**TASK DETAILS:**
Convert the material below into a JSON list of strings, one string per line, omitting blank lines.

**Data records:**
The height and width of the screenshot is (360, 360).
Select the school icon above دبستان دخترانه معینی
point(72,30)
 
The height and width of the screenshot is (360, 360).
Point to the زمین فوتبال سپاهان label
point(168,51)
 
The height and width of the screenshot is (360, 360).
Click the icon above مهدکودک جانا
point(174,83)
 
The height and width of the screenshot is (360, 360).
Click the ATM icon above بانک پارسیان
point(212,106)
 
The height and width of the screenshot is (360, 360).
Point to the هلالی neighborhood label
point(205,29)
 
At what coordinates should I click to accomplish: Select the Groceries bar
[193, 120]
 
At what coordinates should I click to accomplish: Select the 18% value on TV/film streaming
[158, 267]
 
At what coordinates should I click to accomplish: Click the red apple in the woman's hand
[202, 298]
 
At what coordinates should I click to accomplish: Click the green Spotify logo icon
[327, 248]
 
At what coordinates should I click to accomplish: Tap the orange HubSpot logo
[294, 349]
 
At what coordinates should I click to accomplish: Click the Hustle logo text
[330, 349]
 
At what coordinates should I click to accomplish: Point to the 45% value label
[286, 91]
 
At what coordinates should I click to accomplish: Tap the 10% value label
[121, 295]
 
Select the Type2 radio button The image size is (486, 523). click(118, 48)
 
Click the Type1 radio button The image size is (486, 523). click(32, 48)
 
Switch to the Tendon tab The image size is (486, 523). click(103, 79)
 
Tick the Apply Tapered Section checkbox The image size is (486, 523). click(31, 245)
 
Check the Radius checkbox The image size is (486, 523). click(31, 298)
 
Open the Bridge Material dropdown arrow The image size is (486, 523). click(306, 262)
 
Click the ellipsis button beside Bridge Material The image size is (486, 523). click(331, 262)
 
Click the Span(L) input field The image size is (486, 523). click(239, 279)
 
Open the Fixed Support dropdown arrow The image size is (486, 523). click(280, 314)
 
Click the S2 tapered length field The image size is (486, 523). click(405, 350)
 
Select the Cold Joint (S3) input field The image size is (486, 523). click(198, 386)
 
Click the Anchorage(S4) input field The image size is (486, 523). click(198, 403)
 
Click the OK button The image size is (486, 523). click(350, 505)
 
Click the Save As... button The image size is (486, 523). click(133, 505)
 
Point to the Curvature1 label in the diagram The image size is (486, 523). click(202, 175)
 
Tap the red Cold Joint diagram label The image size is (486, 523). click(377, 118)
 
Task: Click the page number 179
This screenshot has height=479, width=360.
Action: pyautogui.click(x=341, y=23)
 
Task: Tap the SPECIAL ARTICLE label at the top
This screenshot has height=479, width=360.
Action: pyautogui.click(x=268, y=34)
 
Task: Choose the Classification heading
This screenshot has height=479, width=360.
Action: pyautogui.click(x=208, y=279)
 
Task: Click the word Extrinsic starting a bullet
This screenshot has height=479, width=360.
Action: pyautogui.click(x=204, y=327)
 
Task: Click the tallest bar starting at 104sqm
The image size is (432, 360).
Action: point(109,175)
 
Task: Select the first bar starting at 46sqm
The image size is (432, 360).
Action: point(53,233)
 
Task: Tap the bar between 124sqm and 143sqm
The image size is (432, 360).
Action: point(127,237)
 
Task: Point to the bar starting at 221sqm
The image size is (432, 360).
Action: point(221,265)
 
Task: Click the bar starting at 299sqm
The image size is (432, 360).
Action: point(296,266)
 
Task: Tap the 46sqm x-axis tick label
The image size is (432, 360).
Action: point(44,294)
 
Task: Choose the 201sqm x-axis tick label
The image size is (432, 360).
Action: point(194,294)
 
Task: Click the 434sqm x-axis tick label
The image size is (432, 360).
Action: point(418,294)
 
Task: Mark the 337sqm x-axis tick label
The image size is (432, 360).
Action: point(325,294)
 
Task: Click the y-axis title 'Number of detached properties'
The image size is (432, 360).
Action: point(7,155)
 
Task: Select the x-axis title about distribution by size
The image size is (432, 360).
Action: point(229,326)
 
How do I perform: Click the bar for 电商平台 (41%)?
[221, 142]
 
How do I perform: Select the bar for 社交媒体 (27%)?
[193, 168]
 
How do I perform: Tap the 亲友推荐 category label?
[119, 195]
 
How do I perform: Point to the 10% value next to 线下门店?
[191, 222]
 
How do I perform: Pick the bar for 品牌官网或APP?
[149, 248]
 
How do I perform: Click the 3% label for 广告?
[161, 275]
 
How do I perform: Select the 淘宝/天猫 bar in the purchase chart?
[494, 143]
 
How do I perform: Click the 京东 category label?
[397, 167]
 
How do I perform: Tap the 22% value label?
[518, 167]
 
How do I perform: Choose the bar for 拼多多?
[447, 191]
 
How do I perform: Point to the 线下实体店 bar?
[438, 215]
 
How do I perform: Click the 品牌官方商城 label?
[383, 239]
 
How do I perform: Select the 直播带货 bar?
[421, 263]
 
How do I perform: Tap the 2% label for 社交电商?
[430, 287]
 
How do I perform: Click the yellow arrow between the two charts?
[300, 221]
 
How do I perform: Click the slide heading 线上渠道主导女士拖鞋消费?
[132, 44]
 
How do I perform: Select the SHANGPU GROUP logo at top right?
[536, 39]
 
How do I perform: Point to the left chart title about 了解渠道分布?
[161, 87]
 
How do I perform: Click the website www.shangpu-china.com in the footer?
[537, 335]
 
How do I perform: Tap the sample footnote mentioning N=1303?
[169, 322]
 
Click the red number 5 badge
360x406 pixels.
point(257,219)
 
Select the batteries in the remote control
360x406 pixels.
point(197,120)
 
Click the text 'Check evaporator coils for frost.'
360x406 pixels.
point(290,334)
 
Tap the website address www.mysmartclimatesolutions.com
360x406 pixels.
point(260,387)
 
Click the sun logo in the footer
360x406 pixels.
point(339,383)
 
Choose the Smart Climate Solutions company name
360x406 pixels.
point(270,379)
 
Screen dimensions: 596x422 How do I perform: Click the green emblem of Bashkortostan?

**SOLUTION FOR THIS TASK:**
[
  "The height and width of the screenshot is (360, 360).",
  "Select the school icon above دبستان دخترانه معینی",
  "point(72,30)",
  "The height and width of the screenshot is (360, 360).",
  "Point to the زمین فوتبال سپاهان label",
  "point(168,51)",
  "The height and width of the screenshot is (360, 360).",
  "Click the icon above مهدکودک جانا",
  "point(174,83)",
  "The height and width of the screenshot is (360, 360).",
  "Click the ATM icon above بانک پارسیان",
  "point(212,106)",
  "The height and width of the screenshot is (360, 360).",
  "Point to the هلالی neighborhood label",
  "point(205,29)",
  "At what coordinates should I click to accomplish: Select the Groceries bar",
  "[193, 120]",
  "At what coordinates should I click to accomplish: Select the 18% value on TV/film streaming",
  "[158, 267]",
  "At what coordinates should I click to accomplish: Click the red apple in the woman's hand",
  "[202, 298]",
  "At what coordinates should I click to accomplish: Click the green Spotify logo icon",
  "[327, 248]",
  "At what coordinates should I click to accomplish: Tap the orange HubSpot logo",
  "[294, 349]",
  "At what coordinates should I click to accomplish: Click the Hustle logo text",
  "[330, 349]",
  "At what coordinates should I click to accomplish: Point to the 45% value label",
  "[286, 91]",
  "At what coordinates should I click to accomplish: Tap the 10% value label",
  "[121, 295]",
  "Select the Type2 radio button The image size is (486, 523). click(118, 48)",
  "Click the Type1 radio button The image size is (486, 523). click(32, 48)",
  "Switch to the Tendon tab The image size is (486, 523). click(103, 79)",
  "Tick the Apply Tapered Section checkbox The image size is (486, 523). click(31, 245)",
  "Check the Radius checkbox The image size is (486, 523). click(31, 298)",
  "Open the Bridge Material dropdown arrow The image size is (486, 523). click(306, 262)",
  "Click the ellipsis button beside Bridge Material The image size is (486, 523). click(331, 262)",
  "Click the Span(L) input field The image size is (486, 523). click(239, 279)",
  "Open the Fixed Support dropdown arrow The image size is (486, 523). click(280, 314)",
  "Click the S2 tapered length field The image size is (486, 523). click(405, 350)",
  "Select the Cold Joint (S3) input field The image size is (486, 523). click(198, 386)",
  "Click the Anchorage(S4) input field The image size is (486, 523). click(198, 403)",
  "Click the OK button The image size is (486, 523). click(350, 505)",
  "Click the Save As... button The image size is (486, 523). click(133, 505)",
  "Point to the Curvature1 label in the diagram The image size is (486, 523). click(202, 175)",
  "Tap the red Cold Joint diagram label The image size is (486, 523). click(377, 118)",
  "Task: Click the page number 179",
  "This screenshot has height=479, width=360.",
  "Action: pyautogui.click(x=341, y=23)",
  "Task: Tap the SPECIAL ARTICLE label at the top",
  "This screenshot has height=479, width=360.",
  "Action: pyautogui.click(x=268, y=34)",
  "Task: Choose the Classification heading",
  "This screenshot has height=479, width=360.",
  "Action: pyautogui.click(x=208, y=279)",
  "Task: Click the word Extrinsic starting a bullet",
  "This screenshot has height=479, width=360.",
  "Action: pyautogui.click(x=204, y=327)",
  "Task: Click the tallest bar starting at 104sqm",
  "The image size is (432, 360).",
  "Action: point(109,175)",
  "Task: Select the first bar starting at 46sqm",
  "The image size is (432, 360).",
  "Action: point(53,233)",
  "Task: Tap the bar between 124sqm and 143sqm",
  "The image size is (432, 360).",
  "Action: point(127,237)",
  "Task: Point to the bar starting at 221sqm",
  "The image size is (432, 360).",
  "Action: point(221,265)",
  "Task: Click the bar starting at 299sqm",
  "The image size is (432, 360).",
  "Action: point(296,266)",
  "Task: Tap the 46sqm x-axis tick label",
  "The image size is (432, 360).",
  "Action: point(44,294)",
  "Task: Choose the 201sqm x-axis tick label",
  "The image size is (432, 360).",
  "Action: point(194,294)",
  "Task: Click the 434sqm x-axis tick label",
  "The image size is (432, 360).",
  "Action: point(418,294)",
  "Task: Mark the 337sqm x-axis tick label",
  "The image size is (432, 360).",
  "Action: point(325,294)",
  "Task: Click the y-axis title 'Number of detached properties'",
  "The image size is (432, 360).",
  "Action: point(7,155)",
  "Task: Select the x-axis title about distribution by size",
  "The image size is (432, 360).",
  "Action: point(229,326)",
  "How do I perform: Click the bar for 电商平台 (41%)?",
  "[221, 142]",
  "How do I perform: Select the bar for 社交媒体 (27%)?",
  "[193, 168]",
  "How do I perform: Tap the 亲友推荐 category label?",
  "[119, 195]",
  "How do I perform: Point to the 10% value next to 线下门店?",
  "[191, 222]",
  "How do I perform: Pick the bar for 品牌官网或APP?",
  "[149, 248]",
  "How do I perform: Click the 3% label for 广告?",
  "[161, 275]",
  "How do I perform: Select the 淘宝/天猫 bar in the purchase chart?",
  "[494, 143]",
  "How do I perform: Click the 京东 category label?",
  "[397, 167]",
  "How do I perform: Tap the 22% value label?",
  "[518, 167]",
  "How do I perform: Choose the bar for 拼多多?",
  "[447, 191]",
  "How do I perform: Point to the 线下实体店 bar?",
  "[438, 215]",
  "How do I perform: Click the 品牌官方商城 label?",
  "[383, 239]",
  "How do I perform: Select the 直播带货 bar?",
  "[421, 263]",
  "How do I perform: Tap the 2% label for 社交电商?",
  "[430, 287]",
  "How do I perform: Click the yellow arrow between the two charts?",
  "[300, 221]",
  "How do I perform: Click the slide heading 线上渠道主导女士拖鞋消费?",
  "[132, 44]",
  "How do I perform: Select the SHANGPU GROUP logo at top right?",
  "[536, 39]",
  "How do I perform: Point to the left chart title about 了解渠道分布?",
  "[161, 87]",
  "How do I perform: Click the website www.shangpu-china.com in the footer?",
  "[537, 335]",
  "How do I perform: Tap the sample footnote mentioning N=1303?",
  "[169, 322]",
  "Click the red number 5 badge",
  "360x406 pixels.",
  "point(257,219)",
  "Select the batteries in the remote control",
  "360x406 pixels.",
  "point(197,120)",
  "Click the text 'Check evaporator coils for frost.'",
  "360x406 pixels.",
  "point(290,334)",
  "Tap the website address www.mysmartclimatesolutions.com",
  "360x406 pixels.",
  "point(260,387)",
  "Click the sun logo in the footer",
  "360x406 pixels.",
  "point(339,383)",
  "Choose the Smart Climate Solutions company name",
  "360x406 pixels.",
  "point(270,379)",
  "Screen dimensions: 596x422 How do I perform: Click the green emblem of Bashkortostan?"
]